5 Using the sf_buf Interface

Of the places where the FreeBSD kernel utilizes ephemeral mappings, only three were non-trivially affected by the conversion from the original implementation to the sf_buf-based implementation: The conversion of pipes eliminated 42 lines of code; the conversion of zero-copy receive eliminated 306 lines of code; and the conversion of the vnode pager eliminated 18 lines of code. Most of the eliminated code was for the allocation of temporary virtual addresses. For example, to minimize the overhead of allocating temporary virtual addresses, each pipe maintained its own, private cache of virtual addresses that were obtained from the kernel's general-purpose allocator.

6 Performance Evaluation

This section presents the experimental platforms and evaluation of the sf_buf interface on the pipe, memory disk and network subsystems.

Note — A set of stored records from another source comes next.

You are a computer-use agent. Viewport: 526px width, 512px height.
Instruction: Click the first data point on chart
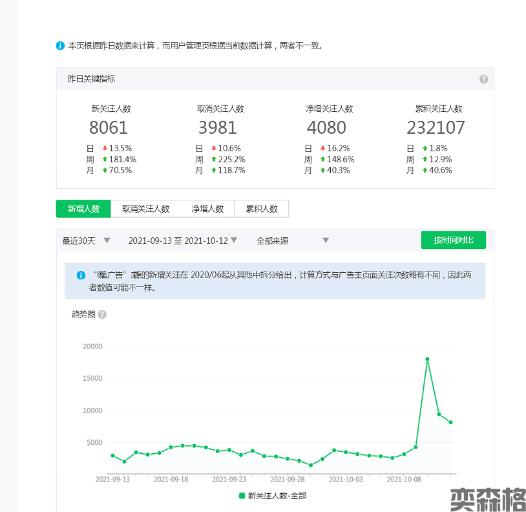[x=112, y=456]
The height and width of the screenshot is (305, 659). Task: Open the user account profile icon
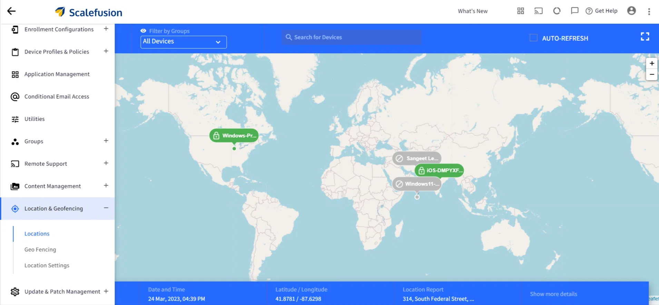click(x=631, y=11)
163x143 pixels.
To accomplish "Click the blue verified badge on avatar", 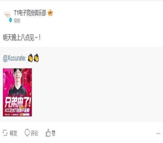I will pos(10,20).
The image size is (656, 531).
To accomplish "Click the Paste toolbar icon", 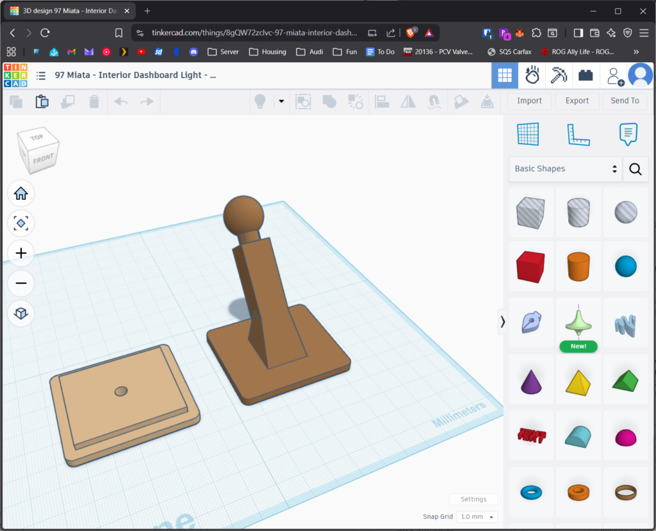I will tap(42, 101).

6.1 Experimental Platforms

6.2 Executive Summary of Results

This section presents an executive summary of the experimental results. For the rest of this paper we refer to the kernel using the sf_buf interface as the sf_buf kernel and the kernel using the original techniques of ephemeral mapping management as the original kernel. Each experiment is performed once using the sf_buf kernel and once using the original kernel on each of the platforms. For all experiments on all platforms, the sf_buf kernel provides noticeable performance improvements.

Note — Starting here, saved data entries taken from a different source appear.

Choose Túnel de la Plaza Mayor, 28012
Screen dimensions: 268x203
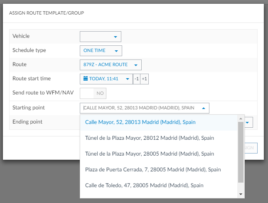click(150, 138)
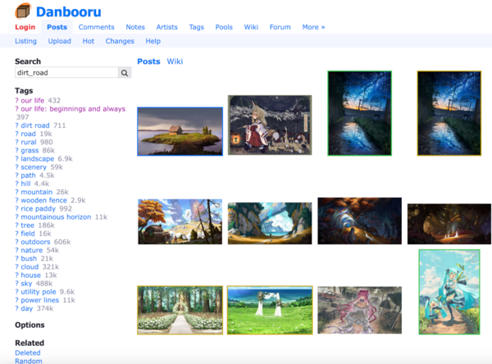Open the More » navigation menu

click(x=313, y=27)
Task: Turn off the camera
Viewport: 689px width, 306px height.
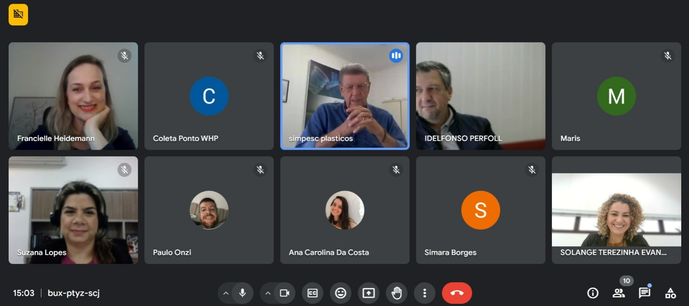Action: (284, 293)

For the Opteron-MP performance improvement is due to two factors: (1) complete elimination of virtual address allocation cost and (2) complete elimination of local and remote TLB invalidations. Under the original kernel, the machine independent code always allocates a virtual address for creating an ephemeral mapping. The corresponding machine independent code, under the sf_buf kernel, does not allocate a virtual address but makes a call to the machine dependent code. The cost of virtual address allocation is avoided in the amd64 machine dependent implementation of the sf_buf interface which returns the permanent one-to-one physical-to-virtual address mappings. Secondly, since the ephemeral mappings returned by the sf_buf interface are permanent, all local and remote TLB invalidations for ephemeral mappings are avoided under the sf_buf kernel. The above explanation holds true for all experiments on the Opteron-MP and, hence, we do not repeat the explanation for the rest of the paper.

For the various platforms on the Xeon, the performance improvement under the sf_buf kernel were due to: (1) reduction of physical-to-virtual address allocation cost and (2) reduction of local and remote TLB invalidations. On the i386 architecture, the sf_buf interface maintains a cache of physical-to-virtual address mappings. While creating an ephemeral mapping under the sf_buf kernel, a cache hit results in reuse of a physical-to-virtual mapping. The associated cost is lower than the cost of allocating a new virtual address which is done under the original kernel. Further, a cache hit avoids local and remote TLB invalidations which would have been required under the original kernel. Secondly, if an ephemeral mapping is declared CPU-private, it requires no remote TLB invalidations on a cache miss under the sf_buf kernel. For each of our experiments in the following sections we articulate the reasons for performance improvement under the sf_buf kernel. Unless stated otherwise, the sf_buf kernel on a Xeon machine uses a cache of 64K entries of physical-to-virtual address mappings, where each entry corresponds to a single physical page. This cache can map a maximum footprint of 256 MB. For some of the experiments we vary this cache size to study its effects.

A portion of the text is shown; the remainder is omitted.